Oleh Eko Prasetyo
Nikmatnya sehat memang tidak bisa diungkapkan dengan apa pun. Namun, kebanyakan di antara kita kurang bersyukur atas nikmat sehat tersebut. Tak heran jika banyak yang mengaku menyesal karena kurang mensyukuri sehat manakala sudah jatuh sakit.
Awal Mei lalu, saya jatuh sakit. Gejalanya pusing, mual, dan pilek. Semula saya mengira bahwa saya sakit flu biasa yang mungkin bisa sembuh satu atau dua hari. Ternyata tidak. Selama empat hari ”flu” itu tidak mereda, malah kian menjadi-jadi. Itu pun masih ditambah dengan batuk-batuk. Kerja pada malam hari membuat saya kian kepayahan karena harus melawan udara dingin lewat AC.
Akhirnya, ketika libur, saya segera menyempatkan diri untuk periksa ke dokter. Hasilnya, saya divonis kena radang tenggorokan. Saya agak lega karena malam sebelumnya saya benar-benar tidak bisa bekerja. Bahkan, untuk sekadar mengedit berita pun, saya tak sanggup. Badan lemas sekali. ”Wah, alamat gejala tifus nih,” pikir saya saat itu.
Alhamdulillah, dokter menampik kekhawatiran saya akan gejala tifus. Namun, saya diharuskan istirahat minimal dua hari. Selama terbaring sakit itulah, saya berkontemplasi, merenung. Betapa nikmatnya sehat.
Ketika istri menyiapkan obat untuk saya, iseng saya menonton berita di TV. Diberitakan bahwa sedikitnya 14 orang tewas setelah meminum minuman keras (miras) oplosan di Kabupaten Cirebon. Astaghfirullah.
Kisah tersebut bermula dari hiburan organ tunggal di sebuah desa. Hiburan itu mengundang perhatian warga. Saat malam makin larut, pesta ternyata belum usai. Sebagian warga berpesta miras. Bahkan, tidak hanya pemuda yang ikut pesta miras. Ada juga perangkat desa dan anak-anak usia pelajar.

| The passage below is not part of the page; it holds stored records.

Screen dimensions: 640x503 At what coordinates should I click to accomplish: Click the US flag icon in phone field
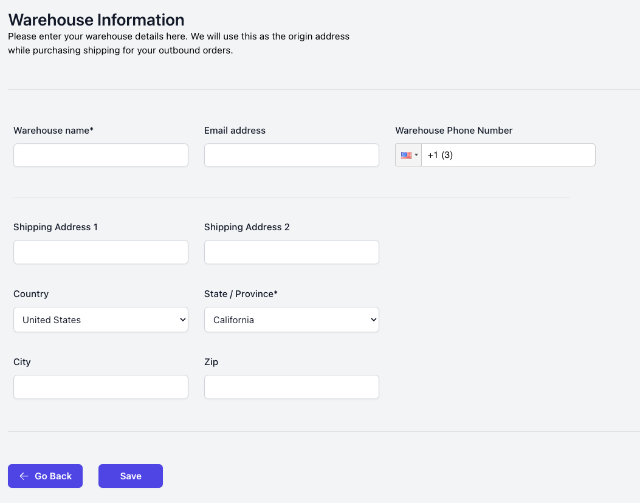(406, 156)
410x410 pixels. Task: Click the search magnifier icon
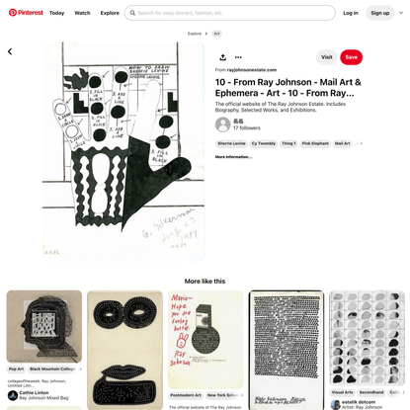point(132,13)
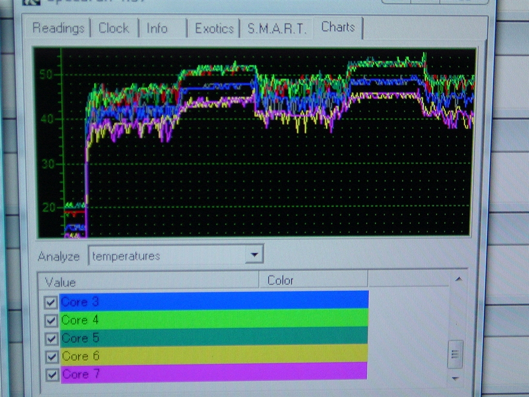Image resolution: width=529 pixels, height=397 pixels.
Task: Click the Color column header
Action: click(x=281, y=280)
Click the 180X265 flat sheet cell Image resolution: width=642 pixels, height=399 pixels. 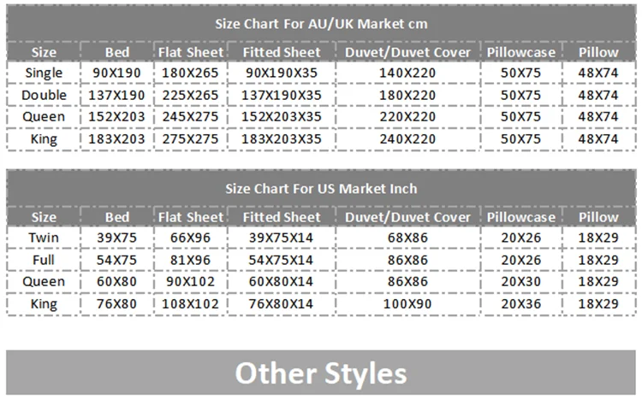[192, 73]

Diduga, miras tersebut dioplos dengan beberapa bahan berbahaya seperti obat sakit kepala, minuman bersoda, dan lotion antinyamuk. Karena itu, dampaknya bisa ditebak: nyawa dapat melayang. Benar! Puluhan warga yang pesta miras limbung. Mereka segera dilarikan ke RSUD Arjawinangun, Cirebon. Semula hanya sepuluh orang yang mengembuskan napas terakhir. Jumlah korban akhirnya bertambah menjadi empat orang. Tak tertutup kemungkinan jumlah korban tewas akibat miras oplosan bertambah karena masih banyak yang dirawat di RSUD Arjawinangun. Setelah itu, saya mematikan TV.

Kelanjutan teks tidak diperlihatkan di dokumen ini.